If you aren’t familiar with Longplay, be sure to check out my reviews of version 2.0 for iOS and iPadOS and the app’s debut on the Vision Pro. I love the app’s album art-forward design, collection and queuing systems for navigating and organizing large music libraries, and many other ways to sort, filter, and rediscover your favorite albums. Here’s how Adrian describes Longplay in a post introducing the Mac version:

It filters out the albums where you only have a handful of tracks, and focusses on those complete or nearly complete albums in your library instead. It analyses your album stats to help you rediscover forgotten favourites and explore your library in different ways. You can organise your albums into collections, including smart ones. And you can go deep with automation support.

With the introduction of Longplay for Mac, the app is now available everywhere, with feature parity across all versions. Plus, Longplay syncs across all devices, so your Collections and Smart Collections are available on every platform.

The other big deal about Longplay for the Mac is its deep integration with automation tools. The app features the same extensive support for Shortcuts on Mac as it does elsewhere, with over two dozen available actions. It supports AppleScript, too, which is what drives an Alfred workflow that is linked in Longplay’s settings. Longplay also integrates with Last.fm and ListenBrainz for tracking what you listen to.

Claude compiling a Longplay Collection based on a comparison of my Apple Music library to the list it created for me previously.

Claude compiling a Longplay Collection based on a comparison of my Apple Music library to the list it created for me previously.

However, the most interesting of all of Longplay’s automation integrations is its built-in MCP server. MCP is a protocol that allows AI chatbots like Claude to interact with apps. With Longplay’s MCP server, you can do things like create Collections and Smart Collections and queue albums for playback from inside a chatbot. What makes the integration so powerful is the ability to perform those actions with the sort of natural language requests that are the bread and butter of chatbots.

For example, the other day I asked Claude Sonnet 4 to compile a list of the top 100 alternative and indie albums of the ’80s.

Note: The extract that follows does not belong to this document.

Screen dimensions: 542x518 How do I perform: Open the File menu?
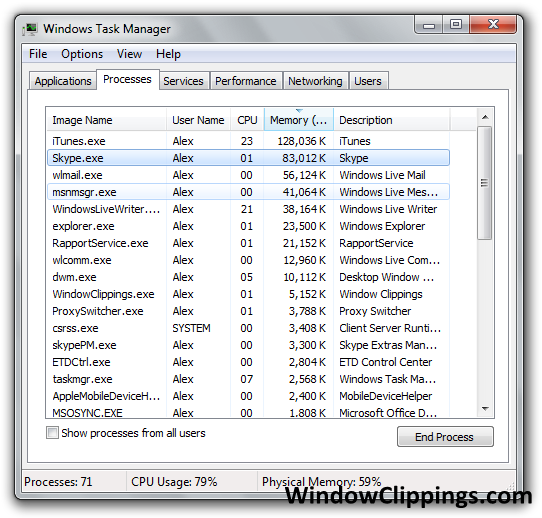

After consulting several sources, Claude generated a list, which I then asked it to use to create a Longplay Collection using my Apple Music library. Claude got to work and created my Collection after comparing its list with my Apple Music library for a couple of minutes.

Longplay is the first app I’ve tried that uses a built-in MCP server, and I’m sold. The combination of a chatbot’s research strength and Longplay’s actions makes its MCP integration a compelling way to explore your music.

I had fewer of the albums on Claude’s list than I expected, which is something I'll have to correct manually given MusicKit limitations.

I had fewer of the albums on Claude’s list than I expected, which is something I’ll have to correct manually given MusicKit limitations.

One downside of controlling Apple Music with an MCP server – which I want to emphasize is not a Longplay limitation – is that it can only create Longplay Collections from the albums in your library. You might expect that the MCP integration would allow Longplay to add all 100 of the albums in the Top 100 list to my library, but it can’t because MusicKit doesn’t offer that functionality. It’s a shortcoming of Apple’s that has held back automation in other areas like Shortcuts ever since the debut of Apple Music a decade ago.

Apple’s API limitations aside, Longplay is one of the most automatable music apps I’ve tried. Add to that its beautiful design and thoughtful discovery features, and what you get is one of the premier music apps on any of Apple’s platforms. It’s made all the better by the addition of the Mac app, which nicely rounds out Longplay’s lineup.

Longplay for Mac is available as a standalone purchase from the Mac App Store for $24.99 and directly from the Longplay website.